Set exercise 1: In the essay about Taylor Swift's music, which song is named for feeling like you don't have any real friends?
Set exercise 2: Please carry on the essay about Taylor Swift's music from the point where it stops.

Selected text:
○ ○ ○ ○ ○

It is a strange thing to feel that you have grown up with someone you saw only once in real life from a distance of approximately 2.5 million light years.
But it is a singularly beautiful thing to be transported to all the different times and places of your life as you watch a concert film in a theatre on a Sunday night while surrounded by hundreds of screaming and dancing fans.
Over the past decade, one of the constants in my life, all through its different seasons, has been Taylor Swift’s music. What started out as a teenage interest has turned out to be a permanent soundtrack of my life.
Swift has dissected, deciphered and described so much of what growing up is like that it feels easier to count the situations she has not sung about than the ones she has.
Whether it is exhilarating in a move to a big city (“Welcome to New York”), feeling like you don’t have any real friends (“Mean”), dealing with feelings of growing up (“Never grow up”), revelling in youth (“22”), handling critics (“Shake It Off”), breaking up and having fun (“WANEGBT”), breaking up and regretting it (“Back to December”), or breaking up and wondering What If? (“I almost do”) – there is a good chance that Swift has sung about a situation if it relates to the growing pains of being a human.

○ ○ ○ ○ ○

Information given:
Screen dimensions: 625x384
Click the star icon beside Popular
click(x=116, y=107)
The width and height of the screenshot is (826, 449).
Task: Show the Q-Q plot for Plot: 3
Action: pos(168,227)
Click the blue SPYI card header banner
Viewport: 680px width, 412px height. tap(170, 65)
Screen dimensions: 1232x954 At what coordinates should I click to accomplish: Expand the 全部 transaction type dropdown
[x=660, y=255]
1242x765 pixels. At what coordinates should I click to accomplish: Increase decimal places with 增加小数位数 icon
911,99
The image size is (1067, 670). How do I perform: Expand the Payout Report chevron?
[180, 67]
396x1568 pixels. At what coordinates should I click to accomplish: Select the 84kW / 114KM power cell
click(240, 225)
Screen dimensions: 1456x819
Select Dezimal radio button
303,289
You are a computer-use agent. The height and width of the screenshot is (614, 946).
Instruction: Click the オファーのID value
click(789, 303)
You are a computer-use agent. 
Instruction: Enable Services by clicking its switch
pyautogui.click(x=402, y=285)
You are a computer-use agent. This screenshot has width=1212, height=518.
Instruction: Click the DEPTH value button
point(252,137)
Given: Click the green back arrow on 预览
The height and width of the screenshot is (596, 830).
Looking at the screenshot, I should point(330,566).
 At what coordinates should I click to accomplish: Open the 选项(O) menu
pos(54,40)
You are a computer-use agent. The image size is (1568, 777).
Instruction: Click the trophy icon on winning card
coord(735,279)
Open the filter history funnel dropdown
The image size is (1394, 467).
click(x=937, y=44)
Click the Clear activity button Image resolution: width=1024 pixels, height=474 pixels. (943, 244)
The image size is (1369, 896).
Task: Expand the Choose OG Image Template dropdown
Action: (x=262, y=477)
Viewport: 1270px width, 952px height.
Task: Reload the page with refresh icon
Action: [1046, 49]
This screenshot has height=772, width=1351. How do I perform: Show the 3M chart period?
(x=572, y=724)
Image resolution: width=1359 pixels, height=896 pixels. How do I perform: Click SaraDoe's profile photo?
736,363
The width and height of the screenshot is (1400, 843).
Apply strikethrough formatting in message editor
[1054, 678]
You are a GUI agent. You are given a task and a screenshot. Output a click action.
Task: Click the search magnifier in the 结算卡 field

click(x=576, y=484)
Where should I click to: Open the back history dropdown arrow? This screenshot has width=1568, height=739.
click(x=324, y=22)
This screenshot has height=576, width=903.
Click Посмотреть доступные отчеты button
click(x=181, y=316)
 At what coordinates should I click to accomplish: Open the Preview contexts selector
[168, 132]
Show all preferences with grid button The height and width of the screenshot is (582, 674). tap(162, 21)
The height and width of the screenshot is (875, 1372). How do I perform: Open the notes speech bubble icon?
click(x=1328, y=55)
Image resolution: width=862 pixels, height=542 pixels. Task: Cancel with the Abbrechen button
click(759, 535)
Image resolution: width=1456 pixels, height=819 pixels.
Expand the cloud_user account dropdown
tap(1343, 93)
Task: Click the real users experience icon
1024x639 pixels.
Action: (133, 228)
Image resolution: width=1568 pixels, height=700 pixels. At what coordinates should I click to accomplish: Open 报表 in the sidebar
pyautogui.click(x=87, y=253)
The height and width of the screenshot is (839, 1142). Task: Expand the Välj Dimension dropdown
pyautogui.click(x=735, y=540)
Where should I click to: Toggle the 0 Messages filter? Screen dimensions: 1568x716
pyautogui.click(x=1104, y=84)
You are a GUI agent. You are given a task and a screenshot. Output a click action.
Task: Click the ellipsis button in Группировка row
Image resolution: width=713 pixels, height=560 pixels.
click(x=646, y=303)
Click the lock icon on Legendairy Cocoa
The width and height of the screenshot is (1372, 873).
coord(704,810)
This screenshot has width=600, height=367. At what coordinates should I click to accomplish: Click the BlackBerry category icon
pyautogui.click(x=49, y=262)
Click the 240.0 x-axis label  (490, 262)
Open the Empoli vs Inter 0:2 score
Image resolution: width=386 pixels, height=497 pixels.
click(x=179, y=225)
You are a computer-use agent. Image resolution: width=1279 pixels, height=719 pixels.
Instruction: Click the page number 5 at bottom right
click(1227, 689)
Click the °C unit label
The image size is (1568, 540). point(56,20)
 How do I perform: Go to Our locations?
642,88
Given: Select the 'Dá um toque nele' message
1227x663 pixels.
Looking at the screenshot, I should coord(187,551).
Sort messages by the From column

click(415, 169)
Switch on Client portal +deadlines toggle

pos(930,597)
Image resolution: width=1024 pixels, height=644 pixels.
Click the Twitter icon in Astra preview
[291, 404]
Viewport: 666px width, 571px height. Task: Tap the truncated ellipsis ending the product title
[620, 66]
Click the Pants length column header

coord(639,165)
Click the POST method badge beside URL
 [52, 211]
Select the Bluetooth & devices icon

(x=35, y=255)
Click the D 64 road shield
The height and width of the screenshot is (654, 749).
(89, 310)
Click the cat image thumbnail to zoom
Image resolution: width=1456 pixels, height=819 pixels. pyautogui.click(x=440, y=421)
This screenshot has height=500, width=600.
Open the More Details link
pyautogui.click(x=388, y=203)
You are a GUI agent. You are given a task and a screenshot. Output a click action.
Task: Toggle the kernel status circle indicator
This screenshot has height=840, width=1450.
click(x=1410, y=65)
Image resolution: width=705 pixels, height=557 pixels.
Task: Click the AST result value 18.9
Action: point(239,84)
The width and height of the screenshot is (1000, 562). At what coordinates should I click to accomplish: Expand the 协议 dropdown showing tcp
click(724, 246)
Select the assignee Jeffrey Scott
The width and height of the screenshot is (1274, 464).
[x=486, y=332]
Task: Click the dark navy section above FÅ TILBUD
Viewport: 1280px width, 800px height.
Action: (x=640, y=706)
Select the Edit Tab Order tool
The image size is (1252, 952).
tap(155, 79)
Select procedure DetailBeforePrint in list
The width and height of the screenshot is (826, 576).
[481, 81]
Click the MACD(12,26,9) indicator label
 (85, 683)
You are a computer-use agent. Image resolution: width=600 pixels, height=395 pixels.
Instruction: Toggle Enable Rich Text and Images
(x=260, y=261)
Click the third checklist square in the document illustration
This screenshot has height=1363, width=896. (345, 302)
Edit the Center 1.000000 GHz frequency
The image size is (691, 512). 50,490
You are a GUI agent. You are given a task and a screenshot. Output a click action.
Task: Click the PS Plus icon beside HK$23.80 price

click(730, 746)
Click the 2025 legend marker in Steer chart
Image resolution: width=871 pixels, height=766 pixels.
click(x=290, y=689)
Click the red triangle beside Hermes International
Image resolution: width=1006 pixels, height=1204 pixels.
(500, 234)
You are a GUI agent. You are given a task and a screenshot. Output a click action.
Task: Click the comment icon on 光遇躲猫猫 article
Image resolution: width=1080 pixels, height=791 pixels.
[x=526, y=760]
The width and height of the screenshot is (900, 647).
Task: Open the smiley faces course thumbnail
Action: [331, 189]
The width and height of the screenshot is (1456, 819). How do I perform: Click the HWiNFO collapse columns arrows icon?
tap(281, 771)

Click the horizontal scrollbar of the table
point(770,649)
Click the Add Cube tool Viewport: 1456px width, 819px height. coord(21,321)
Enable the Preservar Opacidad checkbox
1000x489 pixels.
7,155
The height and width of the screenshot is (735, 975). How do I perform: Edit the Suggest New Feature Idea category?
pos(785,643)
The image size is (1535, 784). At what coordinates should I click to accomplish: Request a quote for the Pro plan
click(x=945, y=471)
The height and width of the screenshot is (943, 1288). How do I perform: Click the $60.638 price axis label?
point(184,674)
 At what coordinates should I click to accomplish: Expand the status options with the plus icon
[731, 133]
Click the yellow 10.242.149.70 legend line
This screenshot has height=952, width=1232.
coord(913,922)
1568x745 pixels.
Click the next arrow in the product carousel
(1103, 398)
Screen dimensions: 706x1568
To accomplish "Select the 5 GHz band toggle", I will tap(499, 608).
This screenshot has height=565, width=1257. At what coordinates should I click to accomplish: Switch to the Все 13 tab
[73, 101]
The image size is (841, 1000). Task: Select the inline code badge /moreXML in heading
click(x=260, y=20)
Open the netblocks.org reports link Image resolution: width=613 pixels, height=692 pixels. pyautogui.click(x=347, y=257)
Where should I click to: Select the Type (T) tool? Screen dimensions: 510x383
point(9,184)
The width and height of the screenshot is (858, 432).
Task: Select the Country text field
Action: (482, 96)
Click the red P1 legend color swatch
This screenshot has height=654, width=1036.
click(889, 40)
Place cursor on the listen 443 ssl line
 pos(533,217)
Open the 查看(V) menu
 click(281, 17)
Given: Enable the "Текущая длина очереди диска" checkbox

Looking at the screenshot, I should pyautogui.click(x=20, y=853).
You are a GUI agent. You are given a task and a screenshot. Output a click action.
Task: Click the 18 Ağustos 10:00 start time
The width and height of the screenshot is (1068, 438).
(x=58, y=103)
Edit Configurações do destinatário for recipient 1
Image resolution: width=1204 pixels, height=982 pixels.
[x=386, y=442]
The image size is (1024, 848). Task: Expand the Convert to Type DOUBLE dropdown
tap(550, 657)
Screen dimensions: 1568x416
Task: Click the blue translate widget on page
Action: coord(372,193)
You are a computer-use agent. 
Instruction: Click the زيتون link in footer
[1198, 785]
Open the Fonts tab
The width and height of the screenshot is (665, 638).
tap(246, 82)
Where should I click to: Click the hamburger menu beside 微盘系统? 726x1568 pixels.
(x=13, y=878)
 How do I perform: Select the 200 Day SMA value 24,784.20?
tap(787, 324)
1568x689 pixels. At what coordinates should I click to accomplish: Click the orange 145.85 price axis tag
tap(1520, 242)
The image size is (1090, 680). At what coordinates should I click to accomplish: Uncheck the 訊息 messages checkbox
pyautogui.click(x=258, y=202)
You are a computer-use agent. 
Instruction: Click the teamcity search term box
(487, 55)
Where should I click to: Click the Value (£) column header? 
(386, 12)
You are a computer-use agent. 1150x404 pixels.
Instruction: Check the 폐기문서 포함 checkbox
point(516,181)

○ ○ ○ ○ ○

Response 1: "Mean"

Response 2:
Although Swift has written about a vast range of subjects, it is her love songs — and her own love life — that become the focus of headlines, speculations and rumours.
But as I watched Swift’s Eras Tour movie in October, I witnessed another kind of love story ignite the darkened hall of the theatre. It was the radiance of Swift’s fans coming together – dancing, jumping, screaming and singing their hearts out.
Three hours can feel like an eternity on any given day, but under Swift’s spell, it felt that even time has decided to temporarily give up its illusory construct. Before I could fully take stock of every bit of this entire extravaganza, the lights turned on, and the credits started rolling.
Long Live (Taylor’s Version) starts playing. The bridge goes:
Hold on to spinning around
Confetti falls to the ground
May these memories break our fall
Will you take a moment?
Promise me this
That you'll stand by me forever…
There is an intimacy to it and a singularly effervescent elation to it.
As I stood there enthralled by the familiar tunes of Long Live, memories of times gone by flashed through my mind. And I realized that the love story that define Swift’s career and life might just not be the one in the headlines, but the one created by Swift’s fans who listen to her every song and etch every single lyric on their hearts like oath kept sacred.
In a darkened hall of a movie theatre on a Sunday night, I felt the kind of love Swift mused about in Red – love that doesn’t fade or spontaneously combust but shines golden like starlight.
PS: If you ever want to talk about T-Swift, please know that my DM is open 24/7/365 days of the year (or rather 366 days since 2024 is a leap year! lol)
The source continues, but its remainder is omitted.